Wednesday, February 19, 2014

What You Need to Know about the Children's Online Privacy Protection Act (COPPA)

Online privacy and information security are areas of ever-increasing concern for the Federal Trade Commission, state and federal prosecutors, plaintiff's lawyers, and consumer advocates.  There are now a smattering of laws and regulations that operators of websites, applications, and advertisers must comply with relating to these issues.  Anyone who (a) operates a website designed for kids or (b) operates a website geared to a general audience but who is aware that it is collecting information from someone under 13 should understand and comply with the Children's Online Privacy Protection Act, the FTC's rules, and the FTC's guidance.  

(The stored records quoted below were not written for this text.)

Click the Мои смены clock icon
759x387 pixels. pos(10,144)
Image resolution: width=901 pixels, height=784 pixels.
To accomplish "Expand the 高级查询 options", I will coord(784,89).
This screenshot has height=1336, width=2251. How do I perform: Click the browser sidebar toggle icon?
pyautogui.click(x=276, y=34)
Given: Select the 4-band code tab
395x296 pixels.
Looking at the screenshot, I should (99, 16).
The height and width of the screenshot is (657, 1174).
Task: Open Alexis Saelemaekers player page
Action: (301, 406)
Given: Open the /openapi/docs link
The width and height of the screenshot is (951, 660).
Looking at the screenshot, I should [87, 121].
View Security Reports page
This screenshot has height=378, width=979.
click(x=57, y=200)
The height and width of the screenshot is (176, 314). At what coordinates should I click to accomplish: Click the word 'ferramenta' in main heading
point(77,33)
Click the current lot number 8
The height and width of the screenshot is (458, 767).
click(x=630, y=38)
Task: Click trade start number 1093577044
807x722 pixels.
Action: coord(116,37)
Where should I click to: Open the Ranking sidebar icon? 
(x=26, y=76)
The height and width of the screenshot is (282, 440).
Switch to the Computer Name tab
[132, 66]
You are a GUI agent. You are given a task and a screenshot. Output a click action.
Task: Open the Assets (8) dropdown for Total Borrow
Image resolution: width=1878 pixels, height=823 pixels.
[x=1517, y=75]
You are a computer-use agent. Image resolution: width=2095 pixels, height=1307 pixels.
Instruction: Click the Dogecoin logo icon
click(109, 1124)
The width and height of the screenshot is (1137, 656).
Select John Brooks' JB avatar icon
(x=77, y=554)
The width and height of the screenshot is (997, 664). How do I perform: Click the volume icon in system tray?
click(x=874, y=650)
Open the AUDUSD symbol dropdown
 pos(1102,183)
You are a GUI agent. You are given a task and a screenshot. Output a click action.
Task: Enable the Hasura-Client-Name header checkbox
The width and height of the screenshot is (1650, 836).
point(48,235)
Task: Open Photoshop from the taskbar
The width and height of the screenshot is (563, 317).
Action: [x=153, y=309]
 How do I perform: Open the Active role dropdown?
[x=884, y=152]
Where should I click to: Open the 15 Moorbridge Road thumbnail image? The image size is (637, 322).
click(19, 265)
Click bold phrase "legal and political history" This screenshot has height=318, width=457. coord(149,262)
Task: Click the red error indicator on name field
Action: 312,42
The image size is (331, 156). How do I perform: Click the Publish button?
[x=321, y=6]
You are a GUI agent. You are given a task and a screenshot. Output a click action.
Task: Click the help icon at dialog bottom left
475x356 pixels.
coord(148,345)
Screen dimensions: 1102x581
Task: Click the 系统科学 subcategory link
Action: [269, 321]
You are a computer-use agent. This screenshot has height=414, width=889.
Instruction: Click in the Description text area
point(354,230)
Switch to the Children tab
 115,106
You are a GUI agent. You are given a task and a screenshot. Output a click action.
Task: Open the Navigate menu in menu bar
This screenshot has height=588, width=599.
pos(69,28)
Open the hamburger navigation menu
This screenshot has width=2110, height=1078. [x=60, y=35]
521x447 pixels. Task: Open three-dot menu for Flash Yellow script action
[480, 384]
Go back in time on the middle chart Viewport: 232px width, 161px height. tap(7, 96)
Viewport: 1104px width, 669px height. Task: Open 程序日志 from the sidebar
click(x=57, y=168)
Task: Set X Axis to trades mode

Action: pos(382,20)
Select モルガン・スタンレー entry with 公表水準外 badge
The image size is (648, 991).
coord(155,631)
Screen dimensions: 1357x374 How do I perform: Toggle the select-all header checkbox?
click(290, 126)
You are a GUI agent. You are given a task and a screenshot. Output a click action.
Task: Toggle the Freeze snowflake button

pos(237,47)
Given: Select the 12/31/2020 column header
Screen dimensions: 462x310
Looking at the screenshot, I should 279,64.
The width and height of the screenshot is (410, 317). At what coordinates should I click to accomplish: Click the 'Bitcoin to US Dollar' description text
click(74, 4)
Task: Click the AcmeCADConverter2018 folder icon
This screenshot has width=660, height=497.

The Children's Online Privacy Protection Act (COPPA) became law almost 15 years ago, but in 2013, the Federal Trade Commission's revisions to the COPPA Rule, which were intended to modernize the Rule, became effective. 

image credit: Mike Licht

What Is the Children's Online Privacy Protection Act Rule?
The COPPA Rule requires operators of websites or online services directed to children under 13 years of age (and operators of other websites or online services that have actual knowledge that they are collecting personal information online from a child under 13 years of age, even if not by design) to provide notice to parents and obtain verifiable parental consent prior to collecting, using, or disclosing personal information from children under 13 years of age. The Rule also requires operators to keep secure the information they collect from children, and prohibits them from requiring the disclosure of more personal information than is reasonably necessary.
What Revisions Took Effect in 2013?
The lengthy 2013 revisions were designed to achieve the following:
  • Modify the definition of "operator" to make clear that the Rule covers an operator of a child-directed site or service where it integrates outside services, such as plugins or advertising networks, that collect personal information from its visitors;
  • Modify the definition of "Web site or online service directed to children" to clarify that the Rule covers a plug-in or ad network when it has actual knowledge that it is collecting personal information through a child-directed Web site or online service;
  • Modify the definition of "Web site or online service directed to children" to allow a subset of child-directed sites and services to differentiate among users, and requiring notice and parental consent only for users who self-identify as under age 13;
  • Modify the definition of "personal information" to include geolocation information and persistent identifiers that can be used to recognize a user over time and across different Web sites or online services;
  • Modify the definition of "support for internal operations" to expand the list of defined activities;
  • Streamline and clarify the direct parental notice requirements to ensure that key information is presented to parents in a succinct ‘‘just-in-time’’ notice;
  • Expand the non-exhaustive list of acceptable methods for obtaining prior verifiable parental consent;
  • Create three new exceptions to the Rule’s notice and consent requirements;
  • Strengthen data security protections by requiring operators to take reasonable steps to release children’s personal information only to third parties who are capable of maintaining the confidentiality, security, and integrity of the information;
  • Require reasonable data retention and deletion procedures;
  • Strengthen the FTC’s oversight of self-regulatory "safe harbor" programs; and
  • Institute voluntary pre-approval mechanisms for new consent methods and for activities that support the internal operations of a Web site or online service.